Lucan's version of events, preserved in letters he wrote before disappearing, painted a different picture. He claimed to have interrupted an intruder attacking his wife, fought with the assailant, and been wrongly accused by Veronica of hiring the attacker. In a letter to his friend Bill Shand Kydd, Lucan wrote: "V. has accused me of hiring someone to kill her. For George and Frances to go through life knowing their father had stood in the dock for attempted murder would be too much."
The Vanishing
After the attack, Lucan made several telephone calls — to his mother, asking her to collect the children, and to friends. He drove to Uckfield, East Sussex, to visit friends, but left again in the early hours of 8 November. His car, a Ford Corsair, was later found abandoned at Newhaven, the cross-Channel port.
The discovery of the vehicle, its interior stained with blood, marked the beginning of one of Britain's most extensive manhunts. But Lord Lucan had vanished as completely as if he had never existed.
The Inquest and Official Verdict
In June 1975, the coroner's inquest into Sandra Rivett's death reached a verdict that would cement Lucan's notoriety: the jury named him as her killer. This unusual decision — inquests typically determine cause of death rather than assign blame — reflected the strength of evidence against the missing earl.
The verdict meant Lucan was effectively a convicted murderer in the public mind, though he was never tried in a criminal court. He was declared legally dead in 1999, and a death certificate was finally issued in 2016, allowing his son George to inherit the title.
The Enduring Questions
Nearly five decades later, fundamental questions remain unanswered. If Lucan killed Sandra Rivett — either by accident, mistaking her for his wife, or deliberately — where did he go? How did a man with dwindling financial resources and a distinctive appearance vanish so completely?

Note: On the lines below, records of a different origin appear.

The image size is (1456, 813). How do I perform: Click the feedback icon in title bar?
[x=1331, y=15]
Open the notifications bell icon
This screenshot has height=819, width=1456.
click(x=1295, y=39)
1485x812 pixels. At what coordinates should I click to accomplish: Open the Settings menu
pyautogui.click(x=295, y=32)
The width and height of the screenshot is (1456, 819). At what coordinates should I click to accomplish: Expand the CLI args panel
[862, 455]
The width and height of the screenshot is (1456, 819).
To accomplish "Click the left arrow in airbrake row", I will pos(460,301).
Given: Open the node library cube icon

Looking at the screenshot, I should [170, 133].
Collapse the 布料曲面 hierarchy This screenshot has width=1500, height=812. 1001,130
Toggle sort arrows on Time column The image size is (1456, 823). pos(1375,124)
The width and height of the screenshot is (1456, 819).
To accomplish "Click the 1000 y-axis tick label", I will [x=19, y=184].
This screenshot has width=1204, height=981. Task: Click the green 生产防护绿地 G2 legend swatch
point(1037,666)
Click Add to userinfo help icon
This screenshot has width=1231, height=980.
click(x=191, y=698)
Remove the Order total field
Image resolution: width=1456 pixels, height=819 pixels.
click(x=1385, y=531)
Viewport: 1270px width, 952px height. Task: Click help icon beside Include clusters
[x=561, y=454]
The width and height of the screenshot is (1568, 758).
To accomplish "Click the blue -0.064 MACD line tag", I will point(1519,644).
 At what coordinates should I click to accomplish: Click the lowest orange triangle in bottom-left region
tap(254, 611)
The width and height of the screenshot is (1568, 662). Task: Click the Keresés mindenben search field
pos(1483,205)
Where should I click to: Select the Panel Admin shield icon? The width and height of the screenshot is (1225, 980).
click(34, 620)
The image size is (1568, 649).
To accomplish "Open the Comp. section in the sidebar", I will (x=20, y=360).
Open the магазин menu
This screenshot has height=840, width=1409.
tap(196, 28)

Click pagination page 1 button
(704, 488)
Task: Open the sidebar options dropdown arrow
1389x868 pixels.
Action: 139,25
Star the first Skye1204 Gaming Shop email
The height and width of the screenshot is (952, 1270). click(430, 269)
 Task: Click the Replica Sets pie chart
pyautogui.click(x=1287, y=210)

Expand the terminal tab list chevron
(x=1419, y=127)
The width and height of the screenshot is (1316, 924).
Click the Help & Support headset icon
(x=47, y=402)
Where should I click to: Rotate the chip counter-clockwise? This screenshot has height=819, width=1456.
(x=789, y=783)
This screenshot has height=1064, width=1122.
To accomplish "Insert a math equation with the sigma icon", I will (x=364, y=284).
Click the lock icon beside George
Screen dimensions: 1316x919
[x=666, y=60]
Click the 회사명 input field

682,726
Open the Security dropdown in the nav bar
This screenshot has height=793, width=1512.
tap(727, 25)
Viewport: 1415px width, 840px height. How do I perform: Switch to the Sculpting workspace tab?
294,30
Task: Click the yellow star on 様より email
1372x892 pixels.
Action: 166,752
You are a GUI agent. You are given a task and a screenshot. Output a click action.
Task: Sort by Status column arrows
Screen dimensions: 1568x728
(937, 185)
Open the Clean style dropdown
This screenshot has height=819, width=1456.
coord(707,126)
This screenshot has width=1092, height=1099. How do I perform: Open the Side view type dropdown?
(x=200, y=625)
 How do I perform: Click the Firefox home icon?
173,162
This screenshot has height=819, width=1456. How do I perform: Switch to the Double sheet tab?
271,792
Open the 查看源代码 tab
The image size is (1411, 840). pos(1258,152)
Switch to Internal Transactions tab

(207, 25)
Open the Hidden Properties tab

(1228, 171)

The theories are numerous. Some believe Lucan killed himself, perhaps by drowning, overcome by the magnitude of his actions. Others suggest his wealthy friends in the Clermont Set helped him escape to start a new life abroad. More exotic theories place him everywhere from South America to South Africa, living under assumed names.
What seems certain is that Lucan's gambling addiction and obsession with regaining custody of his children created a psychological pressure cooker that finally exploded on that November evening. Whether through calculated murder or catastrophic accident, the man who once moved effortlessly through London's most exclusive circles became Britain's most wanted fugitive.
The Price of Silence
The case has been marked by what many see as a conspiracy of silence among Lucan's upper-class associates. Friends who might have known his plans or whereabouts have maintained their discretion, bound perhaps by loyalty or complicity. This aristocratic omerta has only deepened the mystery, leaving investigators to piece together fragments of a story whose key witnesses chose silence over justice.
Lady Lucan herself, who died by suicide in 2017 after decades of living under the shadow of that terrible night, took many secrets to her grave. Her 2017 memoir, "A Moment in Time," offered her final perspective on the events but raised as many questions as it answered.
What We Still Don't Know
The Lucan case endures because so much remains unknown. Was Sandra Rivett's murder premeditated, or was she killed by mistake in a botched attempt on Lady Lucan's life? Did Lucan act alone, or did others assist him? How did a man facing financial ruin fund his escape?
Most haunting of all: is Lucky Lucan still alive somewhere, an elderly man living with the knowledge of what happened in that Belgravia basement? Or did his story end in the English Channel on a November night in 1974, when the weight of his actions finally proved unbearable?
The answers lie buried with the man himself — wherever he may be.